GABAC: an arithmetic coding solution for genomic data.

Autores: Voges, J.; Paridaens, T.; Müntefering, F.; Mainzer, L.S.; Bliss, B.; Yang, M.; Ochoa Álvarez, Idoia; Fostier, J.; Ostermann, J.; Hernáez Arrazola, Mikel
Título de la revista: BIOINFORMATICS
ISSN: 1367-4803
Fecha de publicación: 2020
MOTIVATION: In an effort to provide a response to the ever-expanding generation of genomic data, the International Organization for Standardization (ISO) is designing a new solution for the representation, compression and management of genomic sequencing data: the MPEG-G standard.
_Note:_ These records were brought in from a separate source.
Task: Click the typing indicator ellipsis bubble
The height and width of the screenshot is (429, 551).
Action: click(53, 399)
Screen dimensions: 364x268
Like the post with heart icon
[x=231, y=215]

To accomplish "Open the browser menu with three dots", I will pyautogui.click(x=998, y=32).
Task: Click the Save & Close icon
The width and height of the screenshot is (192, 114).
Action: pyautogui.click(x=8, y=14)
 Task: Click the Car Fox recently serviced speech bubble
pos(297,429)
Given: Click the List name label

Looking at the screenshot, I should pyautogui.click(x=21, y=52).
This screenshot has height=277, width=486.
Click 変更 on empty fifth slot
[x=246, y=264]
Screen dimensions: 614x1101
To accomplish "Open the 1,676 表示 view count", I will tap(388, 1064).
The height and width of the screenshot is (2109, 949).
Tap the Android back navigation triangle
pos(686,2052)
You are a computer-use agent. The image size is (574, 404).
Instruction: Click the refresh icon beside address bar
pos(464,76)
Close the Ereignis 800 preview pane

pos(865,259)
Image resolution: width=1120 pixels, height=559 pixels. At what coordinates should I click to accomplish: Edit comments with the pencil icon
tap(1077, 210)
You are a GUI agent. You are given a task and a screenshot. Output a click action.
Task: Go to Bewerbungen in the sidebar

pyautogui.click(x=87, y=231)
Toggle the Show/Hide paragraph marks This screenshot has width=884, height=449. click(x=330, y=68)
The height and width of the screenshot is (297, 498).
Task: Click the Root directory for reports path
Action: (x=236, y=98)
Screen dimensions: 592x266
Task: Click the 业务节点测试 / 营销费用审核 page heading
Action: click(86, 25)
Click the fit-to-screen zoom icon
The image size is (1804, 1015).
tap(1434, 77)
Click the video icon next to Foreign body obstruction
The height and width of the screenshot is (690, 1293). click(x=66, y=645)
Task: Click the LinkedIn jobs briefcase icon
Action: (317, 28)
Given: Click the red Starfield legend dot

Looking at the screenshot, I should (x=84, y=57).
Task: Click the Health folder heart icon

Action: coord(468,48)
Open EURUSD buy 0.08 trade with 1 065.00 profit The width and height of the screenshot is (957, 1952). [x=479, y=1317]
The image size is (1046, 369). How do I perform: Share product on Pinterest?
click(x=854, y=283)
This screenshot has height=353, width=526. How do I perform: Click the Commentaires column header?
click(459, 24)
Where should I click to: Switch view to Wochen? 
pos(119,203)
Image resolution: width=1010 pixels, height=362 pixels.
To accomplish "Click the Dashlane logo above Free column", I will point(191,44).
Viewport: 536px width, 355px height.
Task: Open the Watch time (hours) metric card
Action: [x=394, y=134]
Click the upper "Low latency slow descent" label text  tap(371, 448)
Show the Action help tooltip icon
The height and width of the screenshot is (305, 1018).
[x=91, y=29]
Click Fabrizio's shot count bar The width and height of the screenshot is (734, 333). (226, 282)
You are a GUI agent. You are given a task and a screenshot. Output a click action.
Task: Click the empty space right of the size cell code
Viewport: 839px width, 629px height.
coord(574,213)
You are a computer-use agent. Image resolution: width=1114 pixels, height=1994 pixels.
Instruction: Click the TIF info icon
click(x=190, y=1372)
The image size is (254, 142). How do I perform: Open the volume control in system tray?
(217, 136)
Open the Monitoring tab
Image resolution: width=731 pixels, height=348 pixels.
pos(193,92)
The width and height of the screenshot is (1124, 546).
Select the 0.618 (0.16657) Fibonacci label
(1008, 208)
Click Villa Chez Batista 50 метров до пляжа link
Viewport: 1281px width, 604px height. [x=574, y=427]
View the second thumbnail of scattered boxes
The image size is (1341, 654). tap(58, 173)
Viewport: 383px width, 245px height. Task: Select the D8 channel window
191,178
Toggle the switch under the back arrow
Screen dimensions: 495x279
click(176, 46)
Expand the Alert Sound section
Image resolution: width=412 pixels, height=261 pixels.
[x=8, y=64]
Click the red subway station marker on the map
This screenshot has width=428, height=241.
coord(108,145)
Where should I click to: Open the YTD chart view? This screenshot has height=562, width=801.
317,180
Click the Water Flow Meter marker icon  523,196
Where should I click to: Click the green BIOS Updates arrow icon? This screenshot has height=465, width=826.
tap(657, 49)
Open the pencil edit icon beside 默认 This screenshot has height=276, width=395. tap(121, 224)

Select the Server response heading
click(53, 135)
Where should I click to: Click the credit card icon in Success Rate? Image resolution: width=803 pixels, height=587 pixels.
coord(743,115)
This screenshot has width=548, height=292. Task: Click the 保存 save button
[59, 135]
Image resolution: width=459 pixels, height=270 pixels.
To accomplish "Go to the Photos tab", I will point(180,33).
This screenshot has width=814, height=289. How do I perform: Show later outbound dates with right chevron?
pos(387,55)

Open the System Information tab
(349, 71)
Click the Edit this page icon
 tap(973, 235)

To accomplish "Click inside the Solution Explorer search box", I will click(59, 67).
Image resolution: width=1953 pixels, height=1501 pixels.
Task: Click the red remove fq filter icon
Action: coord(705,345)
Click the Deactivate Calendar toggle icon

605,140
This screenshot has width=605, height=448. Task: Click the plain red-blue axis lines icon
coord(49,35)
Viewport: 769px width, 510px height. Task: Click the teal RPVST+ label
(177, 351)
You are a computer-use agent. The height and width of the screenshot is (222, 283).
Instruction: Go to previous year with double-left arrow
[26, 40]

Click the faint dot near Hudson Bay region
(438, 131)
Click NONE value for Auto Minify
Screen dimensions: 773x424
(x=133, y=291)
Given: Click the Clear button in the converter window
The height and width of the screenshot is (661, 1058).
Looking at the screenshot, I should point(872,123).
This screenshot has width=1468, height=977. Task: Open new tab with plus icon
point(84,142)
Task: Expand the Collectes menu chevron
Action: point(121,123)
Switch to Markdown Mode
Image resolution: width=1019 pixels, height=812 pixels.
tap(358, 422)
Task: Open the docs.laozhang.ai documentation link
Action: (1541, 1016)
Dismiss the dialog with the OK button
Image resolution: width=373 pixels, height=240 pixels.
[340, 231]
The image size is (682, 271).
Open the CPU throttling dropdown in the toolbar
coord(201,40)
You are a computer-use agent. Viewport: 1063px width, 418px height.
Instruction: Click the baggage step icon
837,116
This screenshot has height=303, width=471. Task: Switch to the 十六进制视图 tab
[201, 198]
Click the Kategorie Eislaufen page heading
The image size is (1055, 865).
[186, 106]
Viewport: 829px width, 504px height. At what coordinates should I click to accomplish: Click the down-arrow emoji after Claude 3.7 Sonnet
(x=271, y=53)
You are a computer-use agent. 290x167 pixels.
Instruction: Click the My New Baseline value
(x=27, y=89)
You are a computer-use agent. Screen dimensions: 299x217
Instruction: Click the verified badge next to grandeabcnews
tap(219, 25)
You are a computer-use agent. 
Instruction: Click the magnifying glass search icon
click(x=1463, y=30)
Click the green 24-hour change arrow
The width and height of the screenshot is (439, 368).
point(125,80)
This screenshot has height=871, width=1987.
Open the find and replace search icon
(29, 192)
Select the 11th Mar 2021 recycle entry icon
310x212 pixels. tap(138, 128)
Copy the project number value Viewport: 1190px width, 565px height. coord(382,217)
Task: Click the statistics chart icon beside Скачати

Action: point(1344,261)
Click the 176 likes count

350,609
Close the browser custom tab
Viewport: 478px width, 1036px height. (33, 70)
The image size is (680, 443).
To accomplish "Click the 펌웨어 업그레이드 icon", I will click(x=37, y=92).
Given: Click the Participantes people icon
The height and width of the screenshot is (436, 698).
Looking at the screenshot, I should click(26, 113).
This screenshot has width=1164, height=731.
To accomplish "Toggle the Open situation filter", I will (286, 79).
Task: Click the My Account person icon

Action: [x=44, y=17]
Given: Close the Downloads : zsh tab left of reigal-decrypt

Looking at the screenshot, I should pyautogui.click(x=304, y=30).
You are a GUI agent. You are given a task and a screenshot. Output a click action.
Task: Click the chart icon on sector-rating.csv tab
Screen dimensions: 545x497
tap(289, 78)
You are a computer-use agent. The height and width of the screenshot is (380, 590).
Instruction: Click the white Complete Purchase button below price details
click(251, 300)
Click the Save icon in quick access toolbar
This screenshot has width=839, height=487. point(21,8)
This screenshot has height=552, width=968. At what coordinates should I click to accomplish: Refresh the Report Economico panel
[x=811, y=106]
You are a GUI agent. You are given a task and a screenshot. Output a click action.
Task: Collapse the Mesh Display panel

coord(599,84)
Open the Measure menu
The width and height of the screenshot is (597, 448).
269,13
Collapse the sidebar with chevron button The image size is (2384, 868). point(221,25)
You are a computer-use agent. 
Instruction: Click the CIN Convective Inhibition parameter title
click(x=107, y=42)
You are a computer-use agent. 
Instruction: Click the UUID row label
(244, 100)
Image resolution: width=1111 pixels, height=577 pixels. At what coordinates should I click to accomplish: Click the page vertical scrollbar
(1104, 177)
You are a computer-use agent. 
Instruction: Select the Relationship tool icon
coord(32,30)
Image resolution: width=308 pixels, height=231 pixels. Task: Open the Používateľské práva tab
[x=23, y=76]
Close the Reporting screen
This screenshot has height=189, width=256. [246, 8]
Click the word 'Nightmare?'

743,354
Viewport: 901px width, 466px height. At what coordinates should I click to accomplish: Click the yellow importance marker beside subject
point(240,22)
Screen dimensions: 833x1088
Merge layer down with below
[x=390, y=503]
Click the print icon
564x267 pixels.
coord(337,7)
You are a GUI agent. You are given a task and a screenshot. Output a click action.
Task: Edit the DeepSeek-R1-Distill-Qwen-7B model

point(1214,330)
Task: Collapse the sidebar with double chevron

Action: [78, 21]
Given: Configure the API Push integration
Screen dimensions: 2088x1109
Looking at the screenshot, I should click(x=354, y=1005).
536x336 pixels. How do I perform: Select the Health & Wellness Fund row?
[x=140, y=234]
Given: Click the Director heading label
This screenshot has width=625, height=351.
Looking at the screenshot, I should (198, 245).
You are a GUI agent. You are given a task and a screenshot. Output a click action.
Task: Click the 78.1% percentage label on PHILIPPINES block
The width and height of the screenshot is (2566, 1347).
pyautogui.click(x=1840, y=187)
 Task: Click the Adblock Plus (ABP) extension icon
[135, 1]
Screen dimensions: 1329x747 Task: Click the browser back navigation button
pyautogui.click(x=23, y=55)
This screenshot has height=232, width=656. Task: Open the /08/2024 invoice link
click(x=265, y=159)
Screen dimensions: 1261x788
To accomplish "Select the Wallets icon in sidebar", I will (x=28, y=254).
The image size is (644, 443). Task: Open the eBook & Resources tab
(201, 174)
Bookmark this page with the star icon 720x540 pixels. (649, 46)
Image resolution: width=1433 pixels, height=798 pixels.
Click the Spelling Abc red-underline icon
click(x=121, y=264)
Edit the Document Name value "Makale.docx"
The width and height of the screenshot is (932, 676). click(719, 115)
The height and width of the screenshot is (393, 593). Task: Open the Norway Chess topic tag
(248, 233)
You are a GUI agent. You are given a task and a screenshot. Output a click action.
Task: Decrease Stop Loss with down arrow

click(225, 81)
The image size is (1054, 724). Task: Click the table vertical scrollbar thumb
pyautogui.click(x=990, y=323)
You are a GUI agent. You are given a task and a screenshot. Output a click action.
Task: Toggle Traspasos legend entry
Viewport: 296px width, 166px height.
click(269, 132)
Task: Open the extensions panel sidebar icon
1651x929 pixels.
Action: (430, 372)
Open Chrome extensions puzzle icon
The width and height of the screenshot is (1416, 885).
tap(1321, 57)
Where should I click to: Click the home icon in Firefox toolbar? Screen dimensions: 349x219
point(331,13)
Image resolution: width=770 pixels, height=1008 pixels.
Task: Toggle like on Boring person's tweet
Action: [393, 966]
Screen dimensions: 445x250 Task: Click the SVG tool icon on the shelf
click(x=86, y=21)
This paper discusses the first implementation of an MPEG-G compliant entropy codec: GABAC. GABAC combines proven coding technologies, such as context-adaptive binary arithmetic coding, binarization schemes and transformations, into a straightforward solution for the compression of sequencing data. RESULTS: We demonstrate that GABAC outperforms well-established (entropy) codecs in a significant set of cases and thus can serve as an extension for existing genomic compression solutions, such as CRAM. AVAILABILITY: The GABAC library is written in C++. We also provide a command line application which exercises all features provided by the library. GABAC can be downloaded from SUPPLEMENTARY INFORMATION: Supplementary data, including a complete list of the funding mechanisms and acknowledgements, are available at Bioinformatics online.